Work to do — Swap "chart" for "graph" in the entries from the line with "Download the interest over time chart data" to the line with "tap(918, 265)", and write out those lines again with nothing else changed. Leave the pictures out.

Task data —
- - - - -
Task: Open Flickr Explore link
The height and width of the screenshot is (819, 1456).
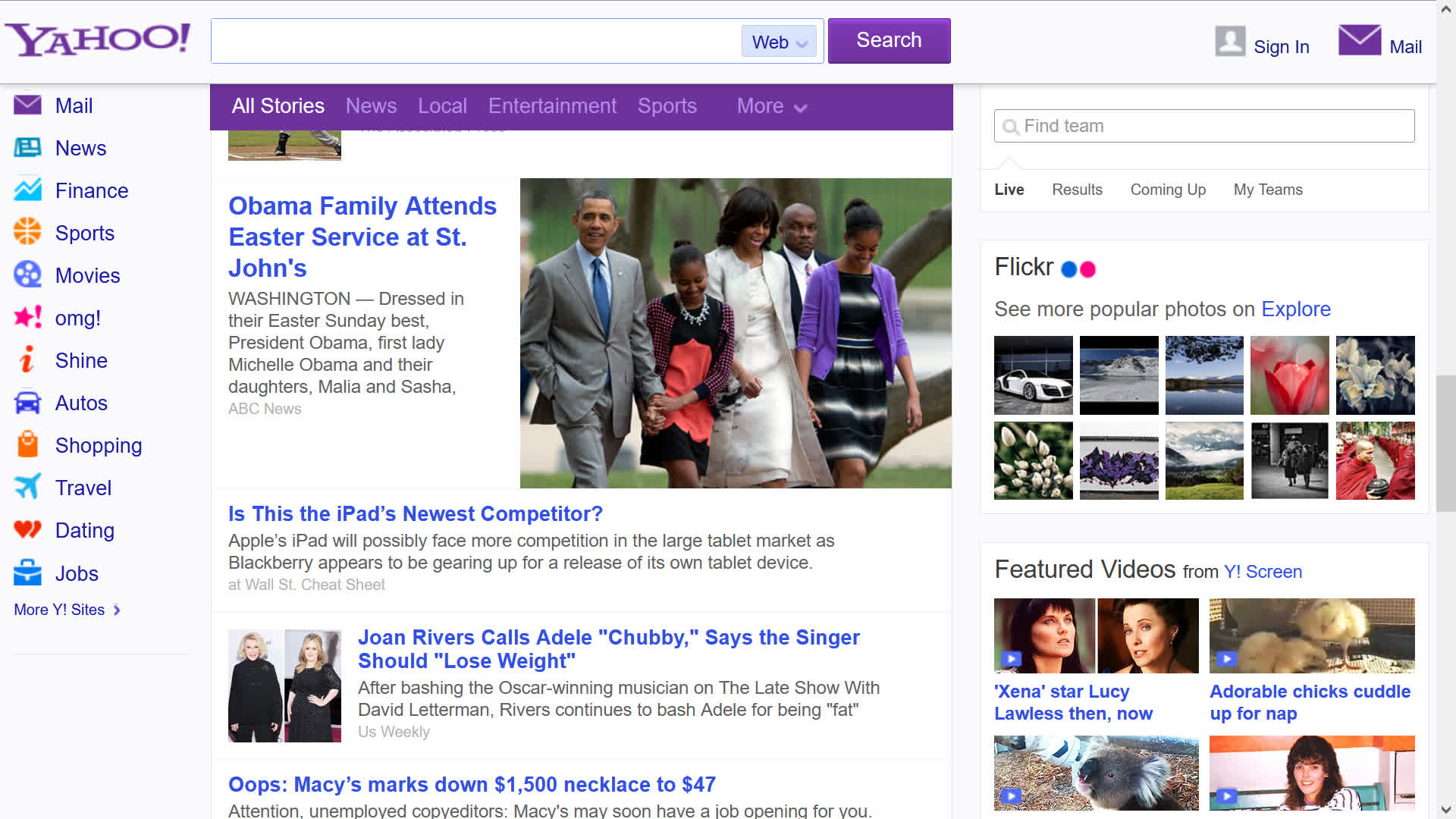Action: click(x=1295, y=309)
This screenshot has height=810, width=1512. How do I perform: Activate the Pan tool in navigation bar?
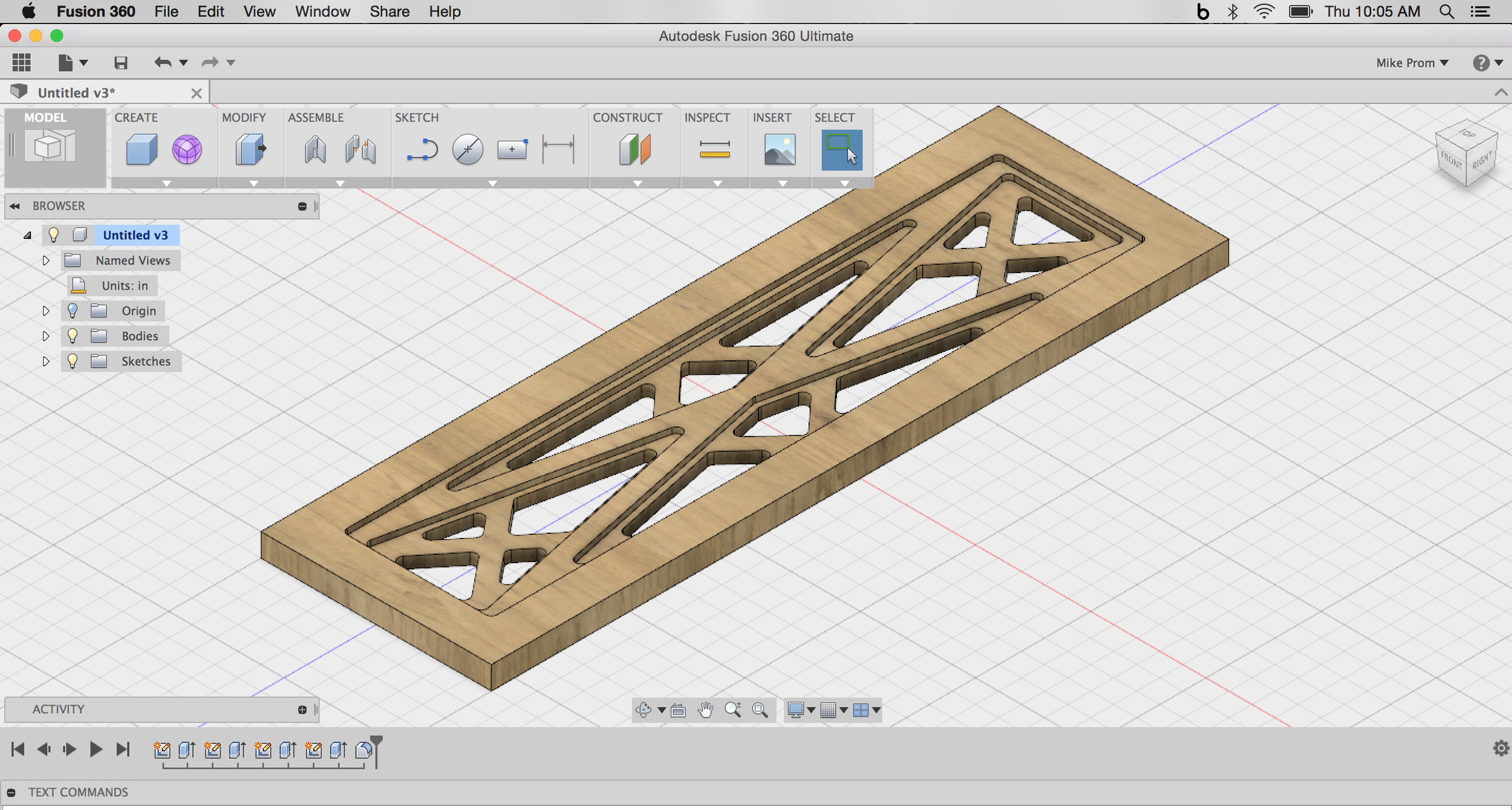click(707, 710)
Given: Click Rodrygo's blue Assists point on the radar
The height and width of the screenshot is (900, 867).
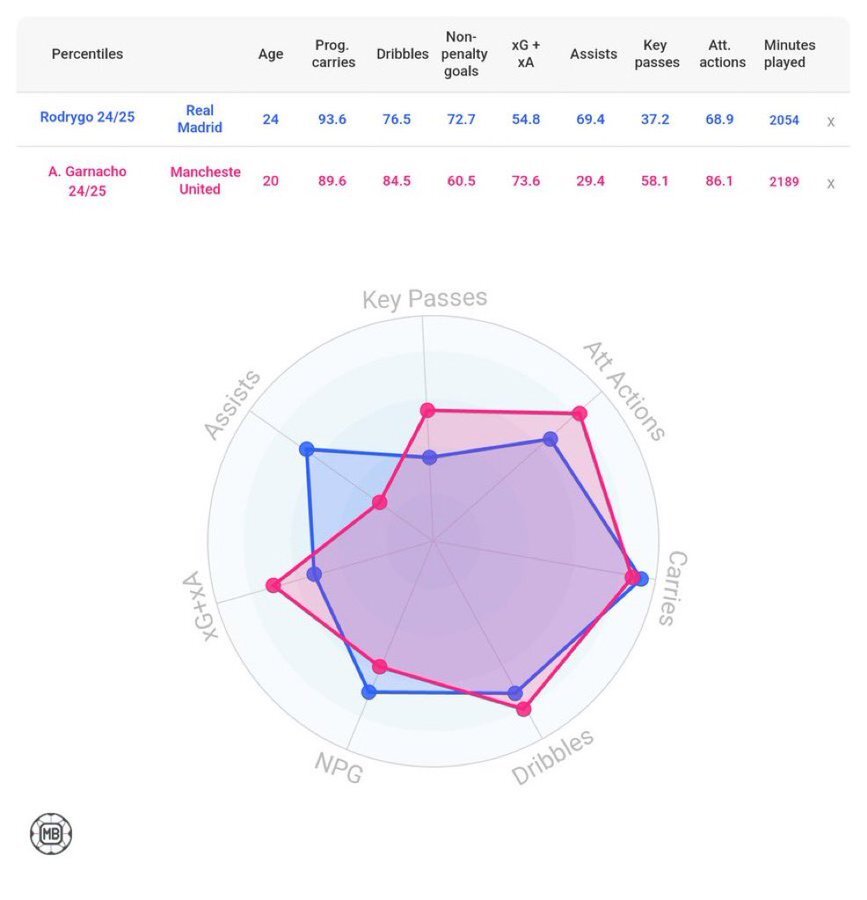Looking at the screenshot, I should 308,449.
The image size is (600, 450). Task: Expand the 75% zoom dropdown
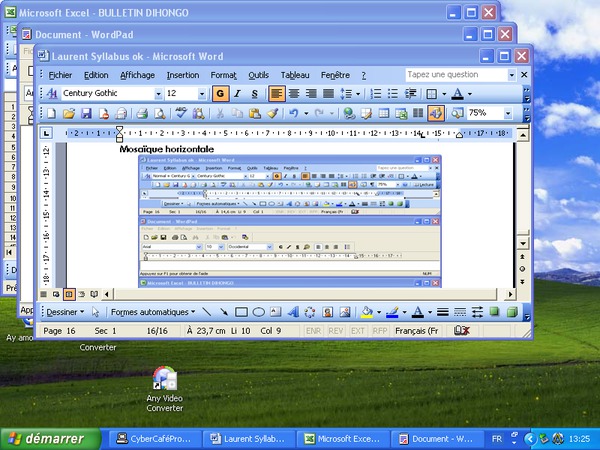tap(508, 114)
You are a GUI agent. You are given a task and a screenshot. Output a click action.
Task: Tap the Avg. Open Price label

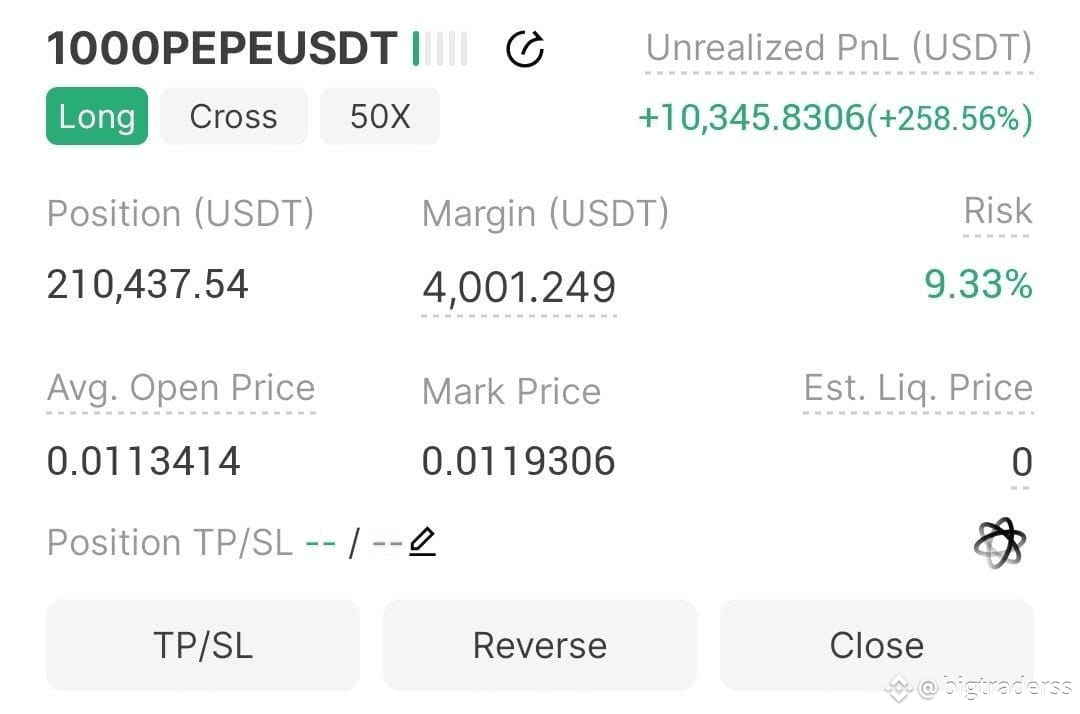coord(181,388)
- - - - -
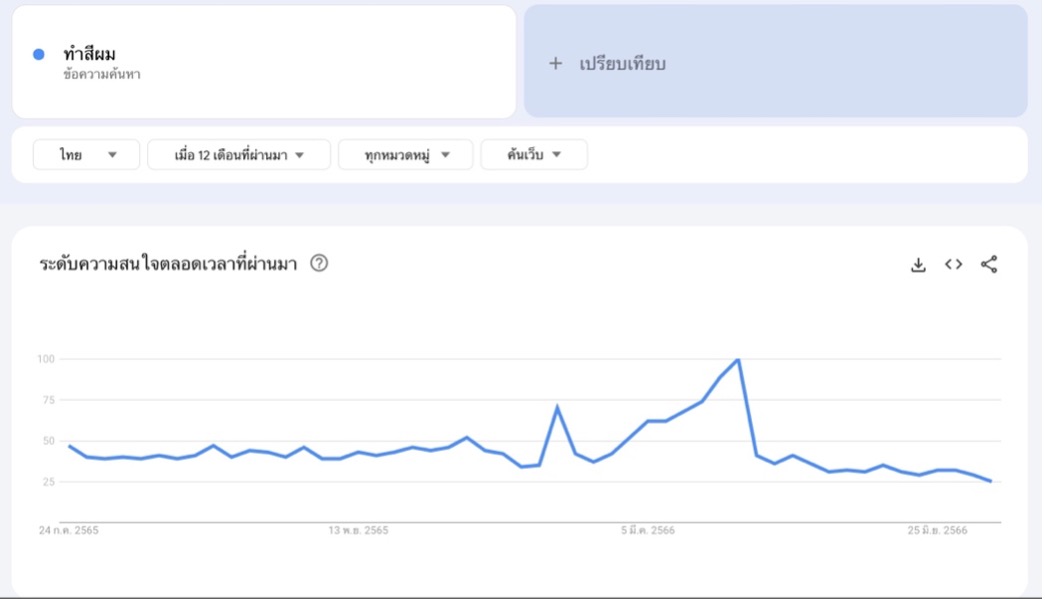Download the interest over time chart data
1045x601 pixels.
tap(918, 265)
- - - - -
Right answer —
Download the interest over time graph data
1045x601 pixels.
tap(918, 265)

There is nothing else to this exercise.